FIG. 1 shows a schematic step of the method of the present invention,
(A) is a block diagram showing A method and B method together with a conventional method (C method), and (b) is a block diagram showing D method.

FIG. 2 shows a virgin resin molding and A for urea resin.
6 is a graph showing the relationship between the stress and the amount of deflection of each molded product obtained by the D method.

FIG. 3 shows a virgin resin molding and A for urea resin.
6 is a graph showing the bending strength of each molded product obtained by Method D. FIG.
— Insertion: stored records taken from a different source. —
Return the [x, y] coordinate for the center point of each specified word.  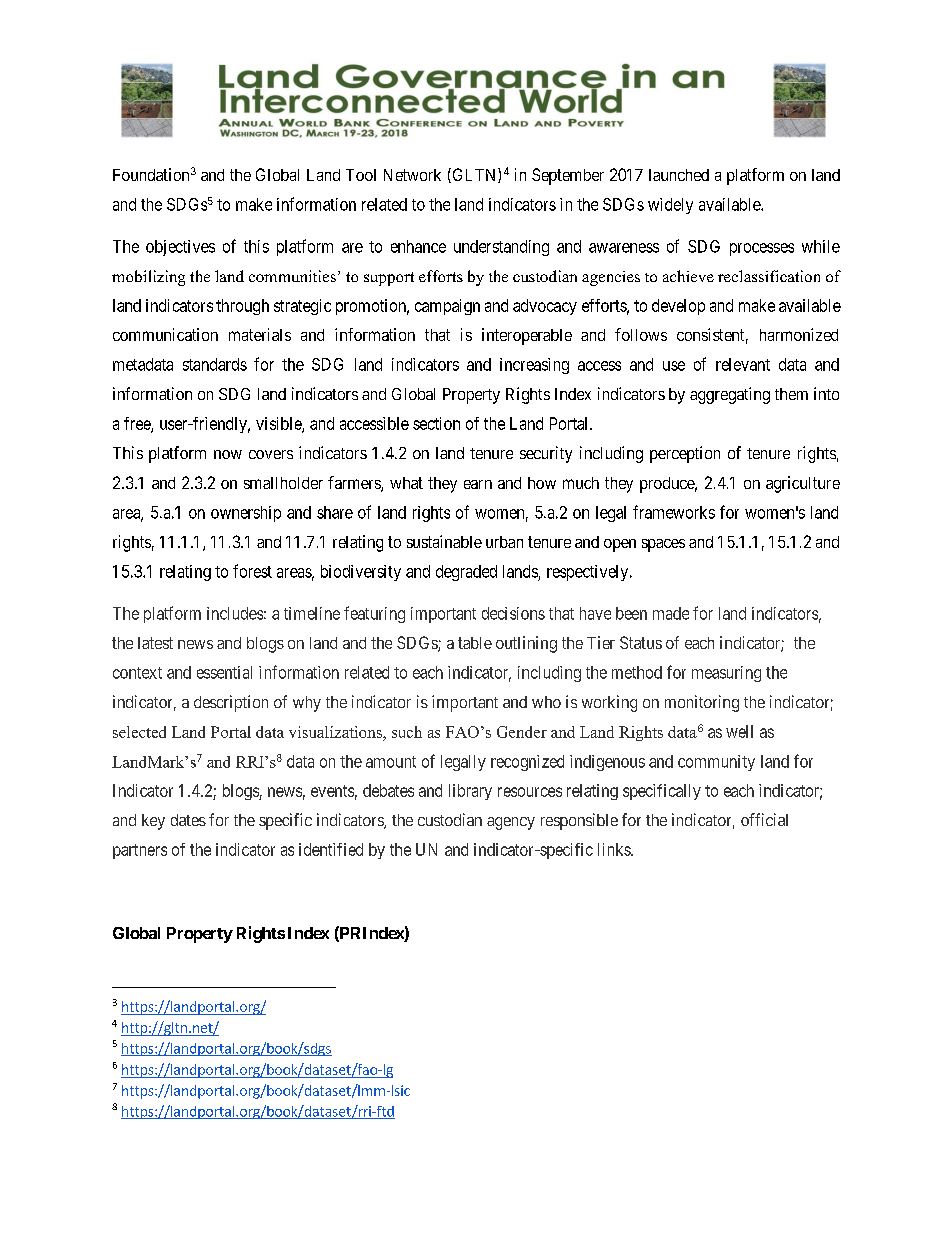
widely [670, 206]
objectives [180, 248]
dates [188, 820]
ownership [246, 514]
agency [511, 823]
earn [478, 484]
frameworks [674, 512]
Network [412, 175]
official [764, 819]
FIG. 4 shows a virgin resin molding and A for urea resin.
6 is a graph showing the flexural modulus of each molded product obtained by Method D. FIG.

FIG. 5: Virgin resin molding and A for urea resin
6 is a graph showing the amount of deflection of each molded product obtained by Method D. FIG.

Claims (1)

[Claims] 1. A powdery material of a thermosetting amino resin, which is a waste, is added to a reaction system in which an amino compound is reacted with formaldehyde and then a curing agent is added to obtain an initial condensation product of an amino resin. Recycling of waste amino resin waste.